_EXERCISE 1_: Retype the wind turbines and agriculture passage between "In a new study" and "have on agriculture?", inclusive.
_EXERCISE 2_: Continue the passage on wind turbines cooling farmland from the point where it stops.

In a new study with applications for the Middle East, a pair of US researchers finds wind turbines could help to reduce the adverse effects of climate change on agriculture, during the hotter summers that we expect in our future.
We already know that wind power is a way to prevent climate change, because it reduces our dependence on fossil fuels. But what if wind turbines can also reduce the effects of our fossil energy dependence: the rise in temperatures, and the catastrophic effects that that is predicted to have on agriculture?
What if wind turbines can provide a little cooling effect – almost like giant fans in the sky – helping to also mitigate the effects of climate change? It turns out, that is exactly what happens.
Researchers have completed a months-long research program aimed at studying how wind turbines on US farmlands interact with their surrounding crops.

_DATA SECTION_:
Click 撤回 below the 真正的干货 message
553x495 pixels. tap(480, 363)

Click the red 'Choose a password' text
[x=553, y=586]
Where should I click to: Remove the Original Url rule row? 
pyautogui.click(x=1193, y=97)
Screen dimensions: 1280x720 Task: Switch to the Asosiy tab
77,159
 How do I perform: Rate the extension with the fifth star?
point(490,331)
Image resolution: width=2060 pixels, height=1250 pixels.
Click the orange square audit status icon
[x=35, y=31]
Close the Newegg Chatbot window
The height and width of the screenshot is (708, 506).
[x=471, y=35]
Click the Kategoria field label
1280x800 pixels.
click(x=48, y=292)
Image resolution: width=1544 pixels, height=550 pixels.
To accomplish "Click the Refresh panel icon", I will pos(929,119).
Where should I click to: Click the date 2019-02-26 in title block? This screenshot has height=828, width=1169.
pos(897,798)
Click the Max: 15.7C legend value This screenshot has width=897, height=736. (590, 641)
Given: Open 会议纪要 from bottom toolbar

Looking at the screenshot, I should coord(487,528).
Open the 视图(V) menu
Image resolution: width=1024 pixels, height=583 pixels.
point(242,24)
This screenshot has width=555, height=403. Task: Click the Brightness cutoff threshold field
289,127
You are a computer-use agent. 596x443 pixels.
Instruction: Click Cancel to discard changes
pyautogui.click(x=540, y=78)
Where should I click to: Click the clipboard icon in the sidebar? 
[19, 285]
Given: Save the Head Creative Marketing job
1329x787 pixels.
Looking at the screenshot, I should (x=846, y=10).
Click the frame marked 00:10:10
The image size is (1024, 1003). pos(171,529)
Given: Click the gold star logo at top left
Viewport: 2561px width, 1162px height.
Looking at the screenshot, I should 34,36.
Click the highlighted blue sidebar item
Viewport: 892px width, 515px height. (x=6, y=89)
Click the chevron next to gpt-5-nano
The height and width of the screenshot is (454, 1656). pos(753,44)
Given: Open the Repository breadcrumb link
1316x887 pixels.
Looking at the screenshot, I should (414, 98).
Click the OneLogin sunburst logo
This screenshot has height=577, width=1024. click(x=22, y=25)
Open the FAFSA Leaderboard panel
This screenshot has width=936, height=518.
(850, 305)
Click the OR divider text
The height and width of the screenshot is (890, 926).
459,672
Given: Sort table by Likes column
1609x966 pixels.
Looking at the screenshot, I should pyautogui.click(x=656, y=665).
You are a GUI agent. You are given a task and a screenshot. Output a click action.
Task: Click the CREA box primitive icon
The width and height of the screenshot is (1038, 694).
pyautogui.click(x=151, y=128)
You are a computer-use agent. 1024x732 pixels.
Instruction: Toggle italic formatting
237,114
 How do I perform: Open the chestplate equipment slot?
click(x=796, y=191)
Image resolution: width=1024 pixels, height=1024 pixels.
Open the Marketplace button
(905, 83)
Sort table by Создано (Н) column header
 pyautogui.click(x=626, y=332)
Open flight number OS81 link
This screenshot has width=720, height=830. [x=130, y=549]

_OUTPUT 1_:
In a new study with applications for the Middle East, a pair of US researchers finds wind turbines could help to reduce the adverse effects of climate change on agriculture, during the hotter summers that we expect in our future.
We already know that wind power is a way to prevent climate change, because it reduces our dependence on fossil fuels. But what if wind turbines can also reduce the effects of our fossil energy dependence: the rise in temperatures, and the catastrophic effects that that is predicted to have on agriculture?

_OUTPUT 2_:
The preliminary findings were announced at the annual meeting in San Francisco of the American Geophysical Union by Ames Laboratory associate and agricultural meteorology expert Gene Takle, a researcher at the U.S. Department of Energy’s Ames Laboratory and Julie Lundquist, assistant professor, Department of Atmospheric and Oceanic Sciences, at the University of Colorado at Boulder, joint appointee at the U.S. Department of Energy’s National Renewable Energy Laboratory, and Fellow of the Renewable and Sustainable Energy Institute.